Victoria Podbielski, a spokesperson for Clark, said “official plans are among the most important tools municipalities and the province use in partnership to prepare for future growth and housing needs.”

“It is expected that the City of Hamilton’s population will grow to more than 800,000 people by 2051. That is why, after careful consideration, the minister took the necessary action to accommodate this growth and allow for more desperately needed housing to be built,” she added, noting that “as this matter is before the courts it would be inappropriate to comment further.”

Bowman noted that there are “policies in the Planning Act that the minister is required to ensure his decision is consistent with, which are not mentioned in the decision.”

It “appears” that because Minister Clark has “some authority in the Planning Act to amend official plans, he felt that he could simply do whatever he wanted, without regard to the constraints in the statute which required him to consider these anti-sprawl policies, which he himself and the provincial cabinet had endorsed as recently as 2020,” Bowman stressed.

She said this move makes it seem as if the government is trying to “approve sprawl development through the backdoor, without any accountability around their decision-making,” which is “why this was a particularly important decision to challenge.”

Bowman said the “long-term” goal with this litigation is to “ensure that ministerial decision-making under the Planning Act, has some accountability built into it.”

“We don’t dispute that the minister has some discretion to amend official plans, but the minister has to follow the process in the Act and has to abide by the policies that his own government has approved,” she said, noting that “what we’ve seen over and over again in Ontario are example after example of this particular minister making decisions that are offside the rules under the Planning Act, to interfere with municipal decision-making.”

“This government seems to believe that it can simply act with impunity.

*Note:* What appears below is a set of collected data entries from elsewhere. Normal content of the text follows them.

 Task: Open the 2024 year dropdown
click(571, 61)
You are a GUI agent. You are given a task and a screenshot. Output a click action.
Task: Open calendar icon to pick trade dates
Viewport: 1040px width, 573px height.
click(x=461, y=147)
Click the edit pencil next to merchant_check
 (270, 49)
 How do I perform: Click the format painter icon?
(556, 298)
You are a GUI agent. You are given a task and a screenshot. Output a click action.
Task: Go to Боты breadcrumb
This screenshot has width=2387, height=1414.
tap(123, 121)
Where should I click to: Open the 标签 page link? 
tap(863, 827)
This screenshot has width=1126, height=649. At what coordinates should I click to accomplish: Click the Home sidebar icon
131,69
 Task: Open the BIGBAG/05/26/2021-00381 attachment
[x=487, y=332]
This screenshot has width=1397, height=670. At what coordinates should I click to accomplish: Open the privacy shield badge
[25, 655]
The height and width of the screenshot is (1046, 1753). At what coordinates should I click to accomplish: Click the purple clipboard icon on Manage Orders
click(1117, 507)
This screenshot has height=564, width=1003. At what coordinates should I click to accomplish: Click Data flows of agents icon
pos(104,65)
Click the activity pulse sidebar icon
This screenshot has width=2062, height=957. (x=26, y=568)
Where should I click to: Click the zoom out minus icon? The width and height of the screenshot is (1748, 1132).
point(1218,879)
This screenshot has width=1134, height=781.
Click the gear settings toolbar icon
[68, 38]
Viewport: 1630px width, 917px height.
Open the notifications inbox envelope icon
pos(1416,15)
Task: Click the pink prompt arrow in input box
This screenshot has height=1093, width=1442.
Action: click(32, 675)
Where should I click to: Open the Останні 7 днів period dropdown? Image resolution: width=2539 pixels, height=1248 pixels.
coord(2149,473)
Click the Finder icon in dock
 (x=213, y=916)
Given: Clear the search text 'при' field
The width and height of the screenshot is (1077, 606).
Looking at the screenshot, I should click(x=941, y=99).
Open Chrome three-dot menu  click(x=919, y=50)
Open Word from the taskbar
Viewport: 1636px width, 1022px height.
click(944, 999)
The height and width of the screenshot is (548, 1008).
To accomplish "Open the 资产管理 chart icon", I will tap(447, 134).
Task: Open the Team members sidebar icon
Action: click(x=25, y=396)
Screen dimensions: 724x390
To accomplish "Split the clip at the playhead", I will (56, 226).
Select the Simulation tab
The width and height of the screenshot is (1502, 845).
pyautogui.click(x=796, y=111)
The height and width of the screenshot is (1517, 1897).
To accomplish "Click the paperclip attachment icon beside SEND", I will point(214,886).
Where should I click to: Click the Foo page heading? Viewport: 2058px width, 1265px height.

But the fact that it has statutory power means that that statutory power is essentially unfettered, and that doesn't track with modern administrative law, it doesn't track with the requirements in the Planning Act, and we would like to see some more responsible decision-making happening,” she emphasized.

Bowman highlighted that in two previous cases brought by Ecojustice, the “government tried to retroactively exempt itself after the fact.”

“They seem to be quite willing to use their legislative powers to undermine judicial review,” she said, drawing attention to Ecojustice’s work on Bill 197 and the Lower Duffins Creek MZO.

“I think this is an attack, more broadly, on the right of the public to seek judicial review of public decision-making and I anticipate that we may see something similar happen again here,” she added.

Bowman noted that “what we have seen in the planning law area in particular is just utter chaos.”

“The Planning Act is constantly being amended,” she explained, noting that even this “predates the current government.”

“It seems to be a very contested area of the law without any kind of a public interest equilibrium ever being reached. The result is chaos for all stakeholders, chaos for the environment,” she said, stressing that it’s a “very unhealthy situation” and she hopes that “in the future, level heads prevail and try and make reasonable compromises to protect the environment and ensure that we are building the kind of communities we want to build without it constantly being contested ground.”